We didn’t lose the game; we just ran out of time. - Vince Lombardi

Within my hypothesis, could there be a correlation that showed that ending ties is connected to an increase in fans rushing the field? In no way am I decreasing the importance of fans rushing the field on a monumental occasion. Deserving, with Auburn beating Alabama in the 2013 “Kick Six” game, Auburn fans rushed the field. In 1982, the California Golden Bears played the Stanford Cardinal, when Stanford’s band famously stormed the field prematurely, believing their team had won. Among the chaos, California lateraled the ball five times on the kickoff return, resulting in Kevin Moen to run through the band, knocking over a trombone player, for the winning touchdown.
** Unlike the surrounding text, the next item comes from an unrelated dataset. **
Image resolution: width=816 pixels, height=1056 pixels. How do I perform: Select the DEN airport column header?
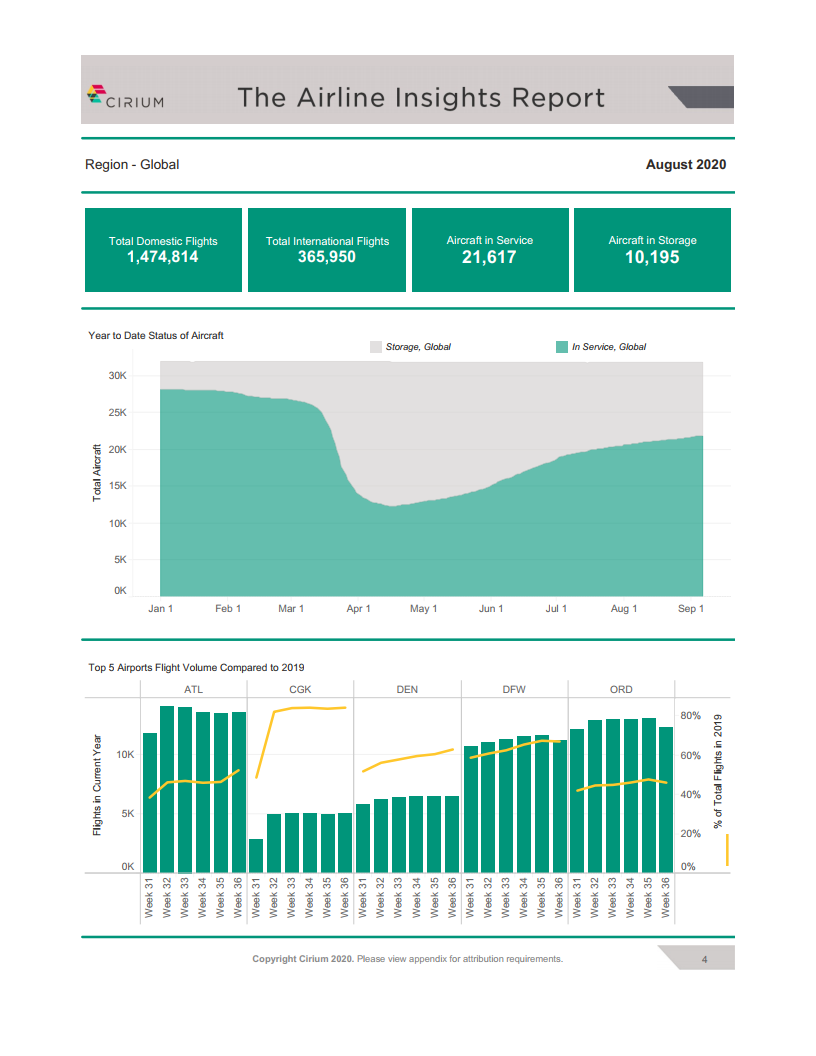point(407,689)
Damn! Sometimes, the fans earned the rush.

When you beat Bama, you rush the field. You tear down goal posts. You jump to #1 in the polls. You celebrate. You should. The day you beat Bama is a momentous occasion. It’s a cause for celebration. It’s a storied moment that will go down in the history of your program. - unknown

If correlated, maybe there is something to learn about a fan base that can not accept a regular-season win with a more tempered control. The hypothesis would be that when we are limited to only experiencing the emotional bookends of only wins and losses, there is a tendency that one may over-exaggerate a win. Naturally, a tie would temper a fan base acceptance of a win. Nelson Rules, Test 8 states that a process is out of statistical control if eight consecutive points fall outside the 1-sigma band on either side of the mean. With just wins and losses, we are out of statistical control.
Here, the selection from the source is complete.